Il est difficile de résumer « Iris » sans dévoiler tous les ressorts et les rebondissements d’un scénario quand même assez complexe, assez retors même. On ne perd jamais le fil et pourtant l’intrigue fait plusieurs virages à 180°, les dominés et les dominants s’inversent plusieurs fois, tout le monde manipule tout le monde et inversement, les coupables deviennent des victimes puis redeviennent des coupables, on pourrait s’y perdre et pourtant au final, le tableau est clair et on se rend compte qu’on a tout compris sans avoir décroché une seule minute. En fait, le film (qui part bille en tête) est une sorte de puzzle, les nombreux flash back nous offrent des pièces qui finissent par s’assembler sans trop de difficultés. Une fois le puzzle achevé, on obtient un thriller poisseux et malsain. Techniquement, le film de Jalil Lespert à des qualités et des défauts un peu énervants. Il est rythmé, joliment filmé et bénéficie d’une photographie soignée et d’une bande originale qui, même si elle est omniprésente, n’est pas désagréable et plutôt bien utilisée. Certains plans sont recherchés, c’est dirigé avec soin et par un réalisateur qui aime visiblement bien faire. Par contre, et je ne suis pas certaine de comprendre l’intérêt, Lespert multiplie les plans larges de Paris (Paris la nuit, Paris au petit matin Paris sous la pluie, Paris sous un froid vif mais ensoleillé, Paris au crépuscule…) et les case en guise de transition entre chacun des « chapitres » de son film. C’est toujours joli les plans larges de la Ville Lumière, mais tout est dans la mesure et là, je crois n’en avoir jamais vu autant dans un seul film ! Si encore cela avait un intérêt au regard de son intrigue, j’aurais pu comprendre, mais là il les enchaine comme un gimmick dont je n’ai pas compris la pertinence. Côté casting, Lespert s’est octroyé le rôle du mari banquier ombrageux, et il offre à Romain Duris le rôle d’un looser financièrement aux abois pris dans un engrenage malsain (tiens, tiens… J’ai déjà vu Duris dans un rôle quasi similaire il n’y a pas longtemps : « Un petit boulot » !). Duris joue parfaitement bien le rôle du petit lapin pris dans les phares de la voiture
avant d’à son tour devenir un chasseur
. Quant à Charlotte le Bon, elle donne corps (et quel corps !) à une sorte de rose magnifique, mais dont les nombreuses épines sont empoisonnées. Elles aussi, dans un registre qu’elle n’avait pas encore beaucoup exploré, s’en sort remarquablement bien. Les seconds rôles, Camille Cottin et Adel Bencherif (les deux policiers de la Crim’ en charge de l’enquête) sont un peu effacés (lui encore plus qu’elle) c’est un tout petit peu dommage. La relation entre eux est effleurée mais ça ne va pas plus loin. Dans ce cas, pourquoi l’évoquer ? Elle n’apporte pas grand-chose à l’intrigue. Le scénario est complexe, les rebondissements sont bien amenés et personnellement, je me suis laissée surprendre par le tout premier (et le plus important) d’entre eux. Après, le puzzle se met en place et l’on découvre que cette intrigue à tiroir nous amène dans le Paris des back room, où la bonne société laisse libre court à ses pulsions inavouables à l’abri des regards.
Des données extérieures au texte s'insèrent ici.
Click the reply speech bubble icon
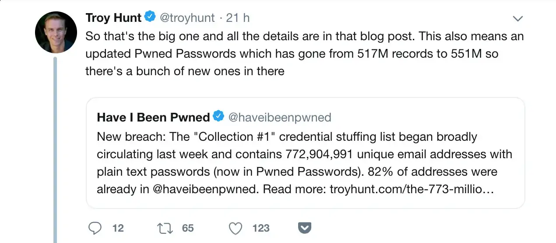(95, 228)
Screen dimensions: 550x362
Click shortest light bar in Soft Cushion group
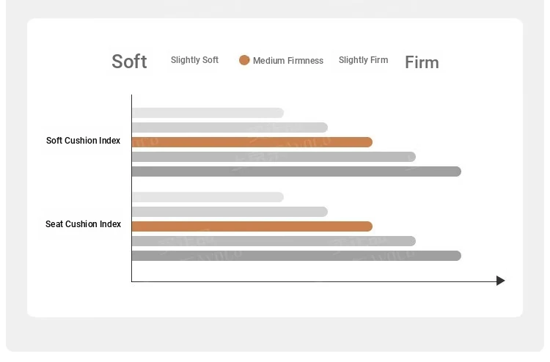point(208,113)
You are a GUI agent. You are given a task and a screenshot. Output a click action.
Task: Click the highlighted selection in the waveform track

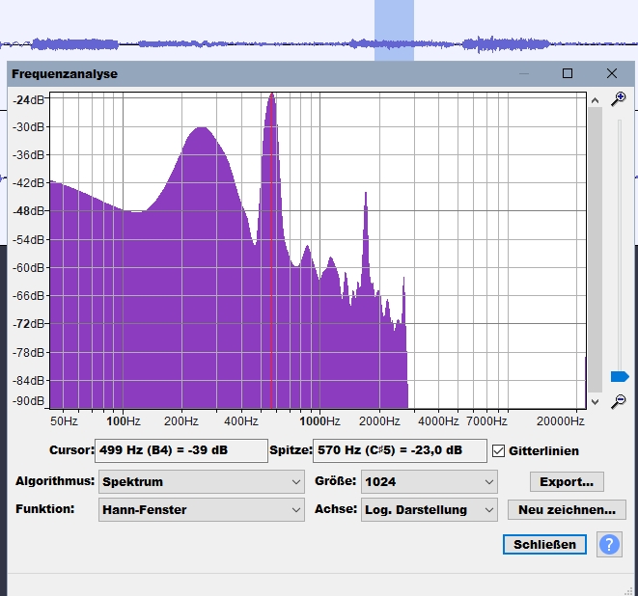[394, 29]
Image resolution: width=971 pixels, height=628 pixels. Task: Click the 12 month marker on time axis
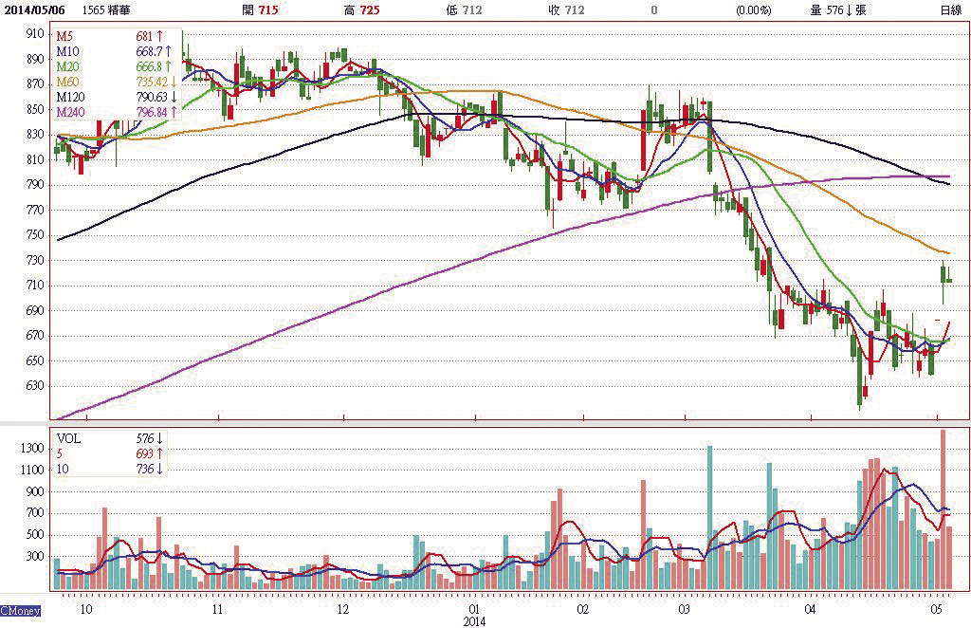pyautogui.click(x=341, y=607)
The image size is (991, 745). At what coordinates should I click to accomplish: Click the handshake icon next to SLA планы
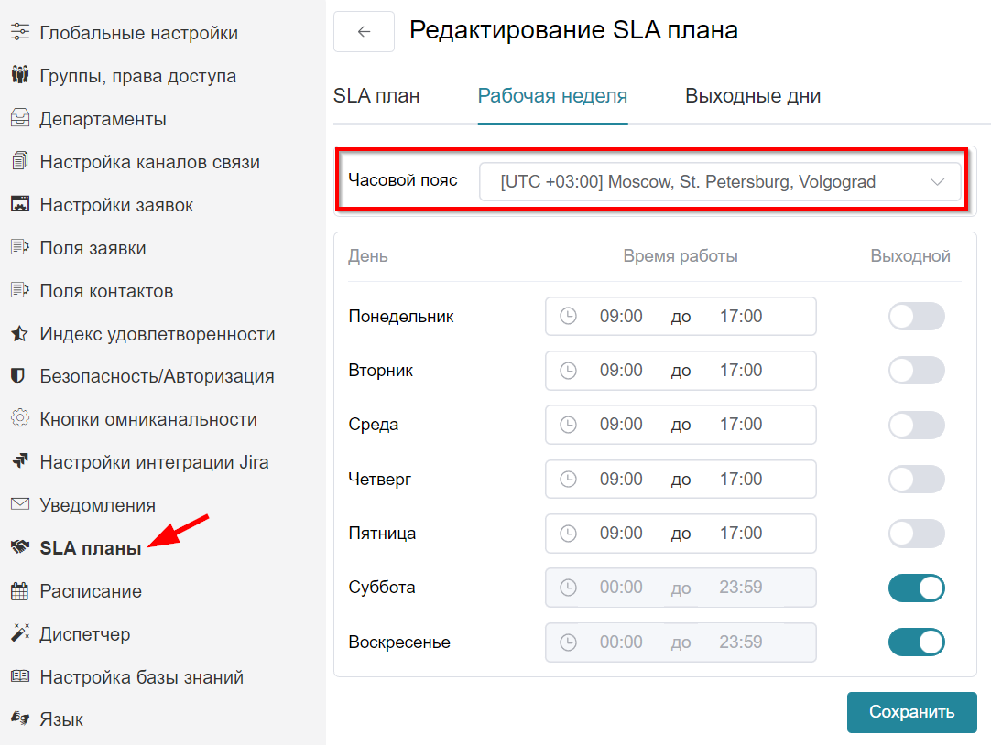(x=20, y=548)
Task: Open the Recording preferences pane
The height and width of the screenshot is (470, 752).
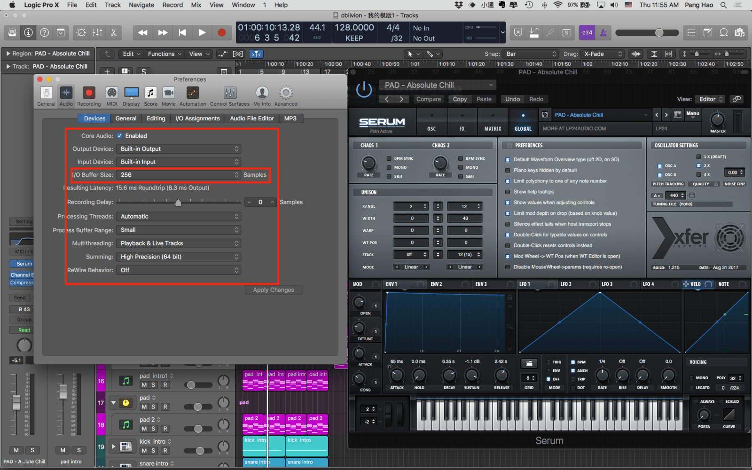Action: pos(89,96)
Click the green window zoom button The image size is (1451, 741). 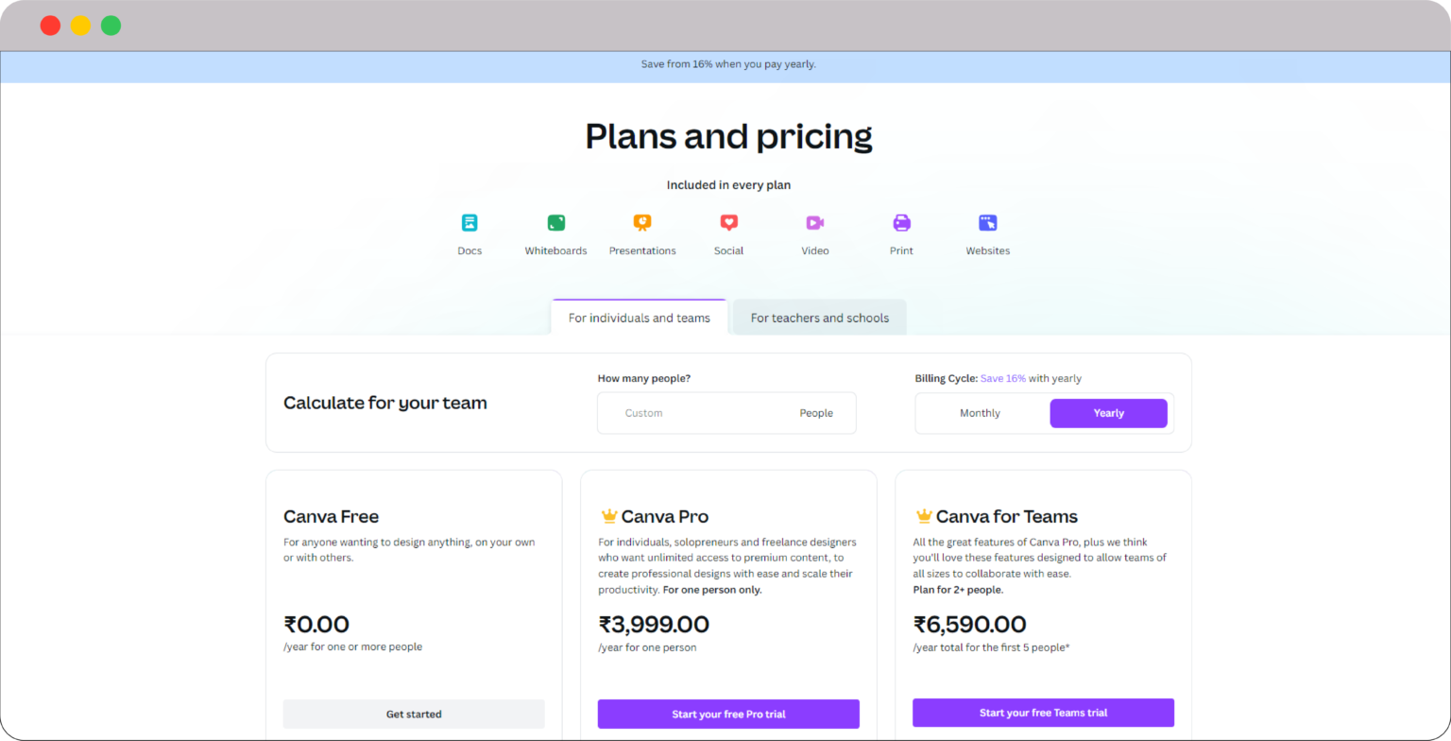[x=110, y=25]
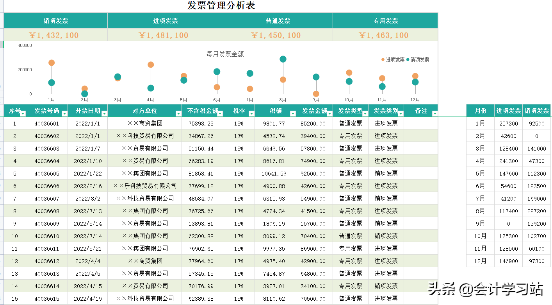Image resolution: width=552 pixels, height=305 pixels.
Task: Select the 进项发票 header band
Action: pyautogui.click(x=166, y=20)
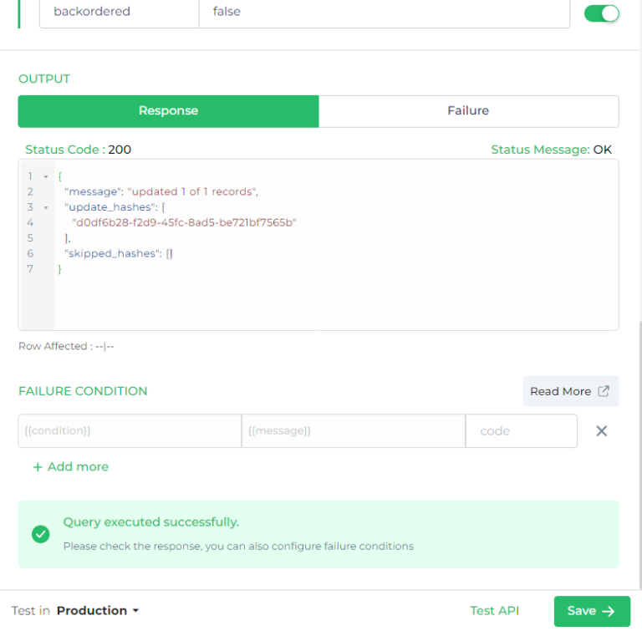
Task: Toggle off the backordered parameter switch
Action: pos(601,13)
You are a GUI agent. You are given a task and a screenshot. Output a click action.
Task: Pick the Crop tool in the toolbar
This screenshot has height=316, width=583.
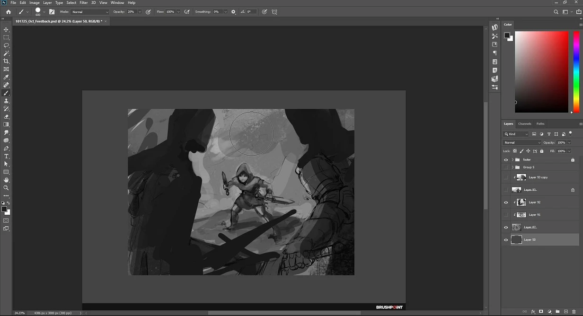6,61
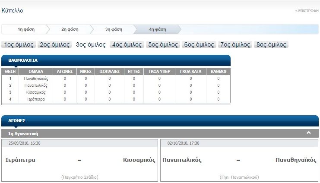Go to the 8ος όμιλος group
320x183 pixels.
point(271,44)
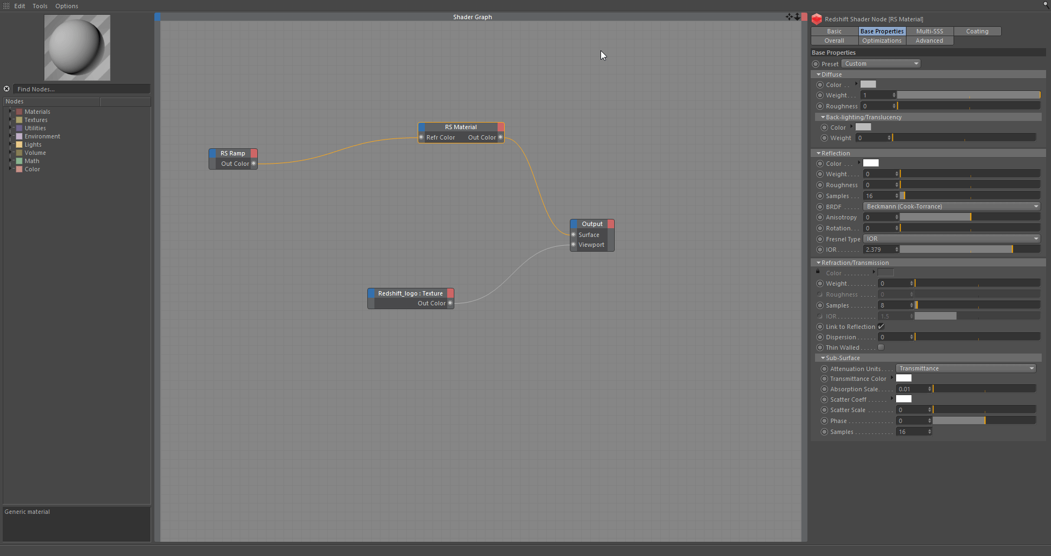Clear the Find Nodes search with the X icon

pyautogui.click(x=7, y=89)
L’intrigue fait penser (de loin) à l’affaire Edouard Stern, ce banquier suisse mort pendant une séance SM et dont la mort, mal maquillée, avait révélé les dessous poisseux de la bonne société bien friquée.
Il y a aussi d’ailleurs un petit arrière gout de lutte des classes dans « Iris », où le petit garagiste quasi ruiné se retrouve aux prises avec un banquier d’affaire qui cache assez mal son mépris. Même si « Iris » ne manque pas de qualités, je ne suis pas certaine que tout soit parfaitement crédible dans cette histoire bien tordue, notamment dans la façon dont l’enquête de police est menée. Quant à la fin du film, elle est sèche et abrupte. Je sais que les fins brutales, c’est la mode mais rien à faire : ça m’énerve ! En résumé, « Iris » est un thriller à rebondissement plutôt bien tenu, assez glauque et qui malgré quelques défauts un peu énervants, tient malgré tout bien la route.